Plaintiff also argues that the motion to compel arbitration should be denied in order to avoid multiplicity of actions and inconsistent judgments. (See Code Civ. Proc., § 1281.2, subd. (c).) But that problem is unavoidable. First Union and En Pointe already are arbitrating First Union's claim for collection of King's margin account balance before the New York Stock Exchange (N.Y.SE). Named as respondents are John Laurienti, JSL Holdings, Hampton Porter, Attiazaz Din, En Pointe, William King and others. In its claim, First Union essentially alleged the same scheme to artificially inflate the value of En Pointe stock which forms the basis of plaintiff's derivative suit. En Pointe filed a counterclaim against First Union, and cross claims against the other respondents, asserting they were responsible for any losses resulting from the deflated value of En Pointe stock. These are essentially the same matters contained in plaintiff's derivative suit.

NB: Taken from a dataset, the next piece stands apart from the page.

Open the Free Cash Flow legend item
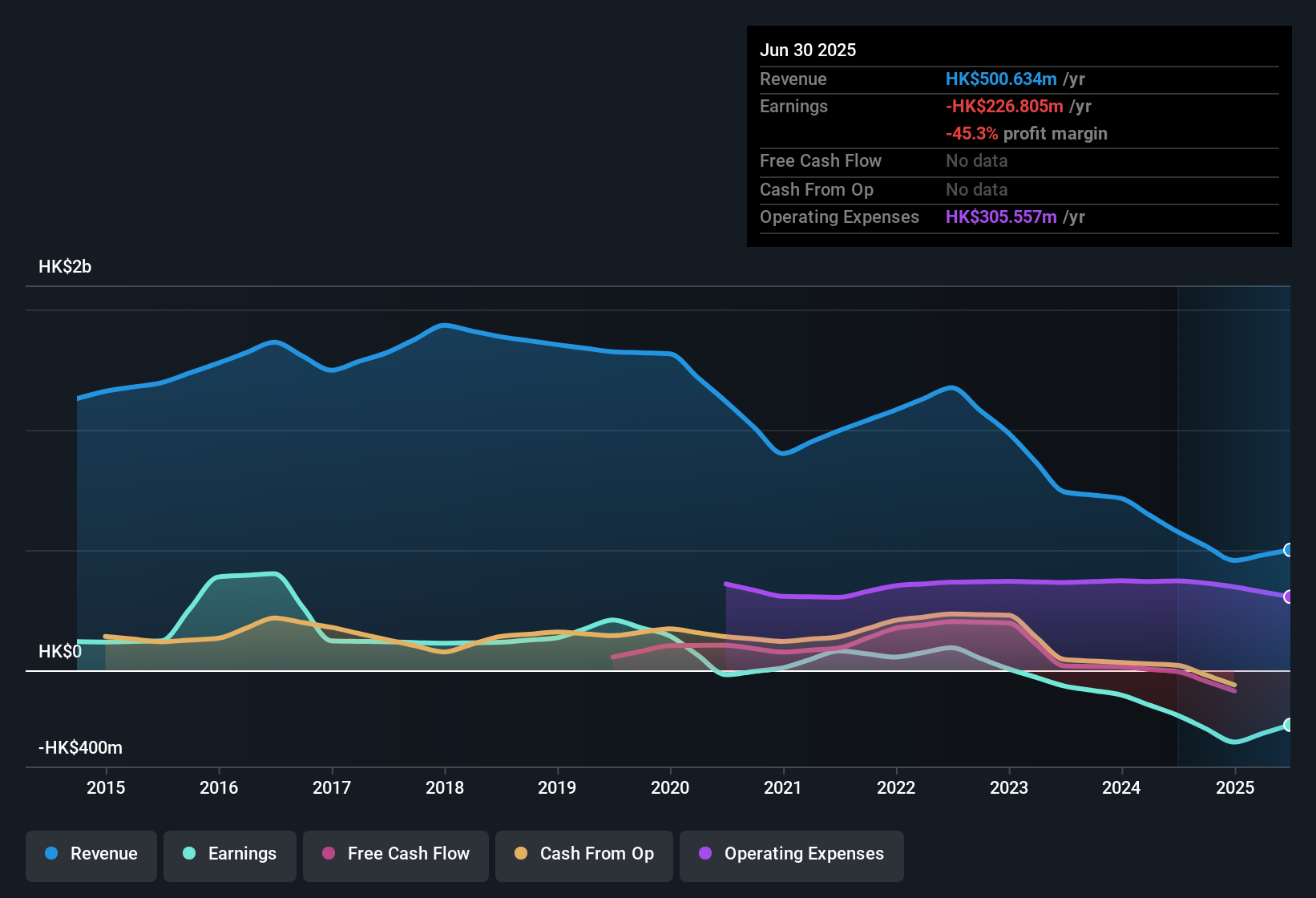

Pursuant to NYSE Arbitration Rules, rule 600, subdivision (iv)(e), shareholder derivative actions may not be arbitrated before the NYSE. Plaintiff's derivative claims against First Union therefore cannot be resolved in the same forum that is arbitrating virtually the same claims between En Pointe and First Union. The claims can either be arbitrated in the alternate forum provided for in the client agreement, the National Association of Securities Dealers (NASD), or they can be tried in superior court. In any event, the potential for inconsistent results between the NYSE arbitration and the derivative action cannot be avoided simply by denying the motion to compel arbitration of the derivative suit.
Salomon I is the only reported case cited to us in which a derivative action was ordered to arbitration. The shareholders of Salomon brought a derivative suit against the corporation's former officers. In that case, as in this one, the corporation on whose behalf the action was brought and the defendants had agreed to arbitration of disputes. The court held that the shareholders stood in the shoes of the corporation, and hence were subject to the agreement to arbitrate. (Salomon I, supra, 1994 WL 533595.) That is our conclusion as well.
Plaintiff claims the holding in Salomon I has been undercut by a subsequent proceeding, In re Salomon Inc. Shareholders' Derivative Litigation (2d Cir.1995) 68 F.3d 554 (Salomon II ). Following Salomon I, the dispute was submitted to the NYSE for arbitration. The NYSE refused to arbitrate the derivative action, and the defendants sought appointment of a substitute arbitrator. Because the arbitration agreement called for arbitration only before the NYSE, the court in Salomon II affirmed the trial court's refusal to appoint a substitute arbitrator. (Id. at pp. 557-558.)
Nothing in Salomon II overrules the holding in Salomon I that a corporation's agreement to arbitrate is binding on a shareholder bringing a derivative action. Nor is the holding in Salomon II determinative in our case, where the arbitration agreement calls for arbitration before either the NYSE or the NASD. The record provides no indication that the NASD will refuse to arbitrate this derivative action.
The trial court erred in denying First Union's petition to compel arbitration.
The order is reversed. Appellant to have its costs on appeal.
We concur: CHARLES S. VOGEL, P.J., and CURRY, J.